- [Entries taken from a collection]

--

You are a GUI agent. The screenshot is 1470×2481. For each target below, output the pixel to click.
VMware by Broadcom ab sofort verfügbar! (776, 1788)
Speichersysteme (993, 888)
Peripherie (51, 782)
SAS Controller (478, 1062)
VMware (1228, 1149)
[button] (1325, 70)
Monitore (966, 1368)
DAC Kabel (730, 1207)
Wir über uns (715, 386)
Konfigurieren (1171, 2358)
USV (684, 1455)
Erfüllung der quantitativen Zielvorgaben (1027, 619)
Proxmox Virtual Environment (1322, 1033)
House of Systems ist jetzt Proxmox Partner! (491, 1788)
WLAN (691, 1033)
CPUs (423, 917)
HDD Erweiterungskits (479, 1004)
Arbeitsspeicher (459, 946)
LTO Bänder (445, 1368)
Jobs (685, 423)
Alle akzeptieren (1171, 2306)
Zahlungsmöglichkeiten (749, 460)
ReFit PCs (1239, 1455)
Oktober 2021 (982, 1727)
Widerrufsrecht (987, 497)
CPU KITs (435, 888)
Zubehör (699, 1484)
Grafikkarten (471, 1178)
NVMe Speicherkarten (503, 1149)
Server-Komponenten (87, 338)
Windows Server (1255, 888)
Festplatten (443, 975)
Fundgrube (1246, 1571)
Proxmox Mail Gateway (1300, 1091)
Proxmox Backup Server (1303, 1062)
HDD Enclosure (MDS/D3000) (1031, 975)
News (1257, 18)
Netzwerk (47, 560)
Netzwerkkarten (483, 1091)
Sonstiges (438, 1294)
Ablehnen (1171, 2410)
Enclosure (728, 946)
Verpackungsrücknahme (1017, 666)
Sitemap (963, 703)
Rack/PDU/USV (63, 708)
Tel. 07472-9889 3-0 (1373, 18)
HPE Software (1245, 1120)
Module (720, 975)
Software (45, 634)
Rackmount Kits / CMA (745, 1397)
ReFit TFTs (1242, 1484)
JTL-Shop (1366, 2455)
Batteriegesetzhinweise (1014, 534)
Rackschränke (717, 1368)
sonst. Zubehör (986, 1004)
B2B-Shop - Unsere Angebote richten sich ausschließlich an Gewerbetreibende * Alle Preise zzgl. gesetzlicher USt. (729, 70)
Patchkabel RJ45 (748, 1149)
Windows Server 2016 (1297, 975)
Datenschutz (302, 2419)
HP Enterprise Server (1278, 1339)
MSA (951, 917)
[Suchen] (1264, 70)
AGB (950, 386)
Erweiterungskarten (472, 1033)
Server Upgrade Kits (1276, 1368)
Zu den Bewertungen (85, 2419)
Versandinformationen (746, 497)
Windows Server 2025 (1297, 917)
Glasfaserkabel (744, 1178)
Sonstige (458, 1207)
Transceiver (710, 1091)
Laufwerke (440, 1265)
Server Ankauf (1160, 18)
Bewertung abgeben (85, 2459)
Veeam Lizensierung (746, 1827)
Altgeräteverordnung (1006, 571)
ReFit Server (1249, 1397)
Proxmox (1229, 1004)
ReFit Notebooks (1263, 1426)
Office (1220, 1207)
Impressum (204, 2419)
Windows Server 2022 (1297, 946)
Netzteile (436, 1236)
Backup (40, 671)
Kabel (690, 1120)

--

For each line of the data that includes the word "ReFit", return a copy of it.

ReFit PCs (1239, 1455)
ReFit TFTs (1242, 1484)
ReFit Server (1249, 1397)
ReFit Notebooks (1263, 1426)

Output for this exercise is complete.